• **What the exercise asks**:
With the first line below as the start and the line containing "Privacy (687, 878)" as the end, copy every line between them exactly, ends included.

** Opening Input data block **

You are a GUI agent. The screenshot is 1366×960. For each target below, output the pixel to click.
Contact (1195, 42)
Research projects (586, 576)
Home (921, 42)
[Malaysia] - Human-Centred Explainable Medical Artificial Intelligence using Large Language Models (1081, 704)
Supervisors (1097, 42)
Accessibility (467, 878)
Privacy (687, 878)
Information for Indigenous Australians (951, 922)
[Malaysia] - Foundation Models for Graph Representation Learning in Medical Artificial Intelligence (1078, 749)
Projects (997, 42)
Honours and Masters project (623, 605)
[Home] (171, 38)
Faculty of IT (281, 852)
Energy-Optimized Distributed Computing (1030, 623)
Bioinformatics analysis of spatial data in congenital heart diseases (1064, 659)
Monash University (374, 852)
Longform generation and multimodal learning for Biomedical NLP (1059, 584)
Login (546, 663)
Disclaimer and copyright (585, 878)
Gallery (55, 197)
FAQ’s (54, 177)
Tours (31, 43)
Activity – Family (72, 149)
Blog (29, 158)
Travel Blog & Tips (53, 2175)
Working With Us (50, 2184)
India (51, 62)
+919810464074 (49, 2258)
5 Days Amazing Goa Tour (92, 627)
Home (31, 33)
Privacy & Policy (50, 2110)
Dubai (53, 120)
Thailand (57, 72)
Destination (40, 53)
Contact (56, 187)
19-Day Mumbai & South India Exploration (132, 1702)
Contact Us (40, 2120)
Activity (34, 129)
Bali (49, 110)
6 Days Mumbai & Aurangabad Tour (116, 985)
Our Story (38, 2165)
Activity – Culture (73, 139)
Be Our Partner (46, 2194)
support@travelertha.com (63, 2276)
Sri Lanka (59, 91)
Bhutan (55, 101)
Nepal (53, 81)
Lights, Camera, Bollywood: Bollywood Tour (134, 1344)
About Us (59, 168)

** Closing Input data block **

• **Written solution**:
You are a GUI agent. The screenshot is 1366×960. For each target below, output the pixel to click.
Contact (1195, 42)
Research projects (586, 576)
Home (921, 42)
[Malaysia] - Human-Centred Explainable Medical Artificial Intelligence using Large Language Models (1081, 704)
Supervisors (1097, 42)
Accessibility (467, 878)
Privacy (687, 878)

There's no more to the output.